Real ‘HEROES’ do not label themselves as such. They just go out and do what they have to do and try to live their lives, help others, become better people and do the best they can for their families, friends and yeah…even strangers.
They don’t advertise it, they don’t brag about it. They can talk about something they did that was cool or even great, as long as they do so with some humility, which clearly, because I read your post (I got it e-mailed to me and you can’t erase THAT, HAHAHAHAHA) this guy does NOT do.
So your blog, eloquently titled ‘Wouldn’t it be better to just be quiet?/Not to speak.’ ~Eric Fischer might have just as easily been called ‘Warning: Assholes Ahead!’ ~Ken Lilly because I think that in the end (get it?) that’s what this is about…you don’t like this guy. And you have every reason not to.
That’s my two cents anyway. Sorry, I hijacked again. I will be awaiting my spanking in the usual location.
What’s with all the little question marks whenever I try to make paragraphs?

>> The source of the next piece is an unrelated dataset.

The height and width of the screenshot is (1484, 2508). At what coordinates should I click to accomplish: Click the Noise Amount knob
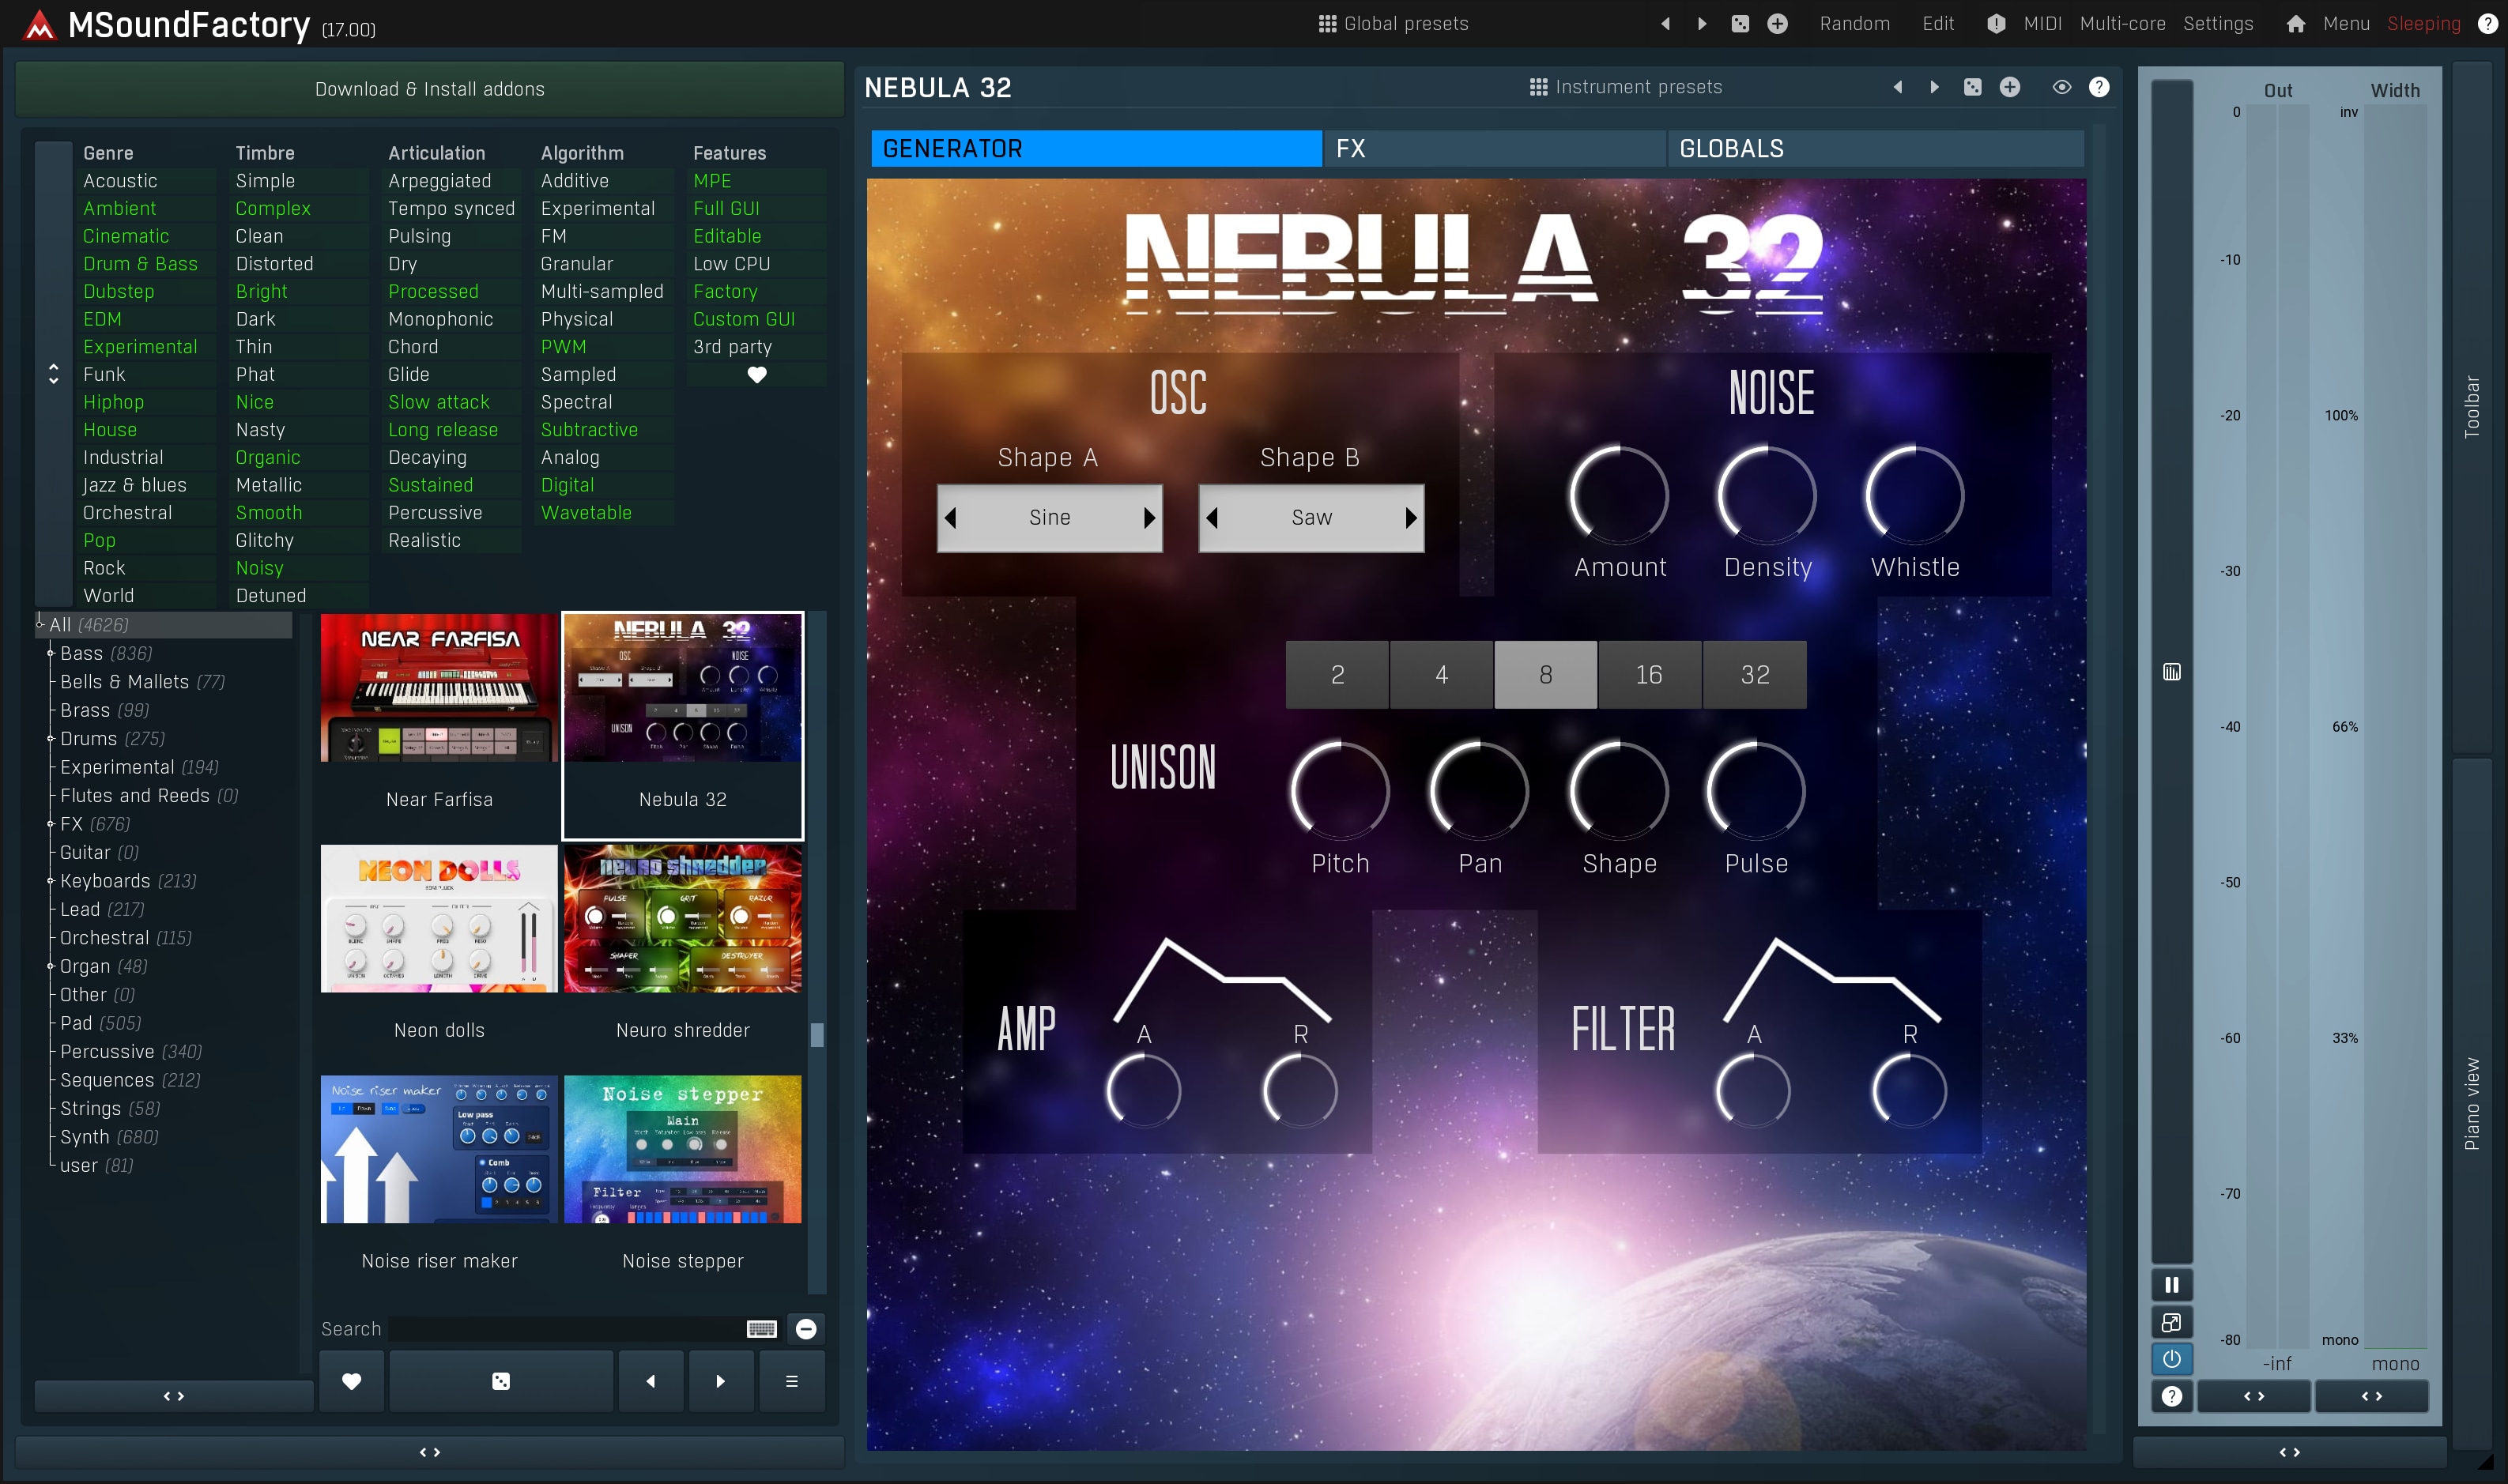[1619, 496]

[Working on fixing that … -SingleDad]
I do agree with those who say there are exceptions. Speaking up when you see a nonverbal kid being physically mistreated by an OT during therapy (unfortunately, that happened to us)? Totally OK and expected that a stranger would step in on the child’s behalf. Having a stranger hear about my son’s latest spinal cord surgery and berate me for putting him in danger without really knowing anything about the procedure? Not cool at all. Also, as Ken said, those who interfere out of true concern do so – well, simply out of true concern. They don’t run off to brag about their superiority or make themselves out to be heroes.
That said, I now have the image in my head of the parent to whom you referred barging into the OR and criticizing the neurosurgeon who performed our recent surgery. “You’re doing it wrong! That’s OK, I brought my own scissors…”
The case I am talking about was boasting how he thought the care on a more global scale was wrong. In that case, do you talk to the parent, the medical personnel or no one?
In that case I suggest the person in question apply to medical school. He’d earn his degree in no time at all since he already has enough experience to correct healthcare professionals, right? His hubris is laughable.
Ah, I didn’t mean to reprimand you and I sure hope you didn’t take it that way. You are are truly terrific in laying out a situation in a way that makes sense. You are one of a of couple dozen blogs that i read regularly and I wish there were more out there like yours, not so much in subject matter but in the way you get to the crux of the matter. You are a powerful advocate for Pearelsky and an inspiration for all of us who have special needs people in our lives. Your ideas and logic are air tight most of the time.
I wrote what I did, because you could be describing any number of people who may feel hesitant about to do what this featured parent does, and that is what sometimes should be done. I don’t think that is what you meant. I’m sure this person has something about him that rankles others, but trying to nail down that part is like nailing jell o to the wall.
In fact, I’d love to read a post with you laying out exactly what makes a person who is clearly an advocate for his child and anyone else in the child’s situation, out of the invisible bounds. I often wonder when I have stepped over these gray areas and have become obnoxious. I may have here in my post, and if I did, I apologize profusely. I did not intend to do so.
Take care
Cath Young
Cath:
Absolutely no apologies needed. I appreciated your comment so much, I highlighted it. Your comments are always welcome, including today’s! And thanks for the good words.
I received a couple of emails from those who saw the original post, most knew to whom I was referring (that can’t be proper English) and most agreed with what I said but would either not have said it, or would have been kinder. Oh well.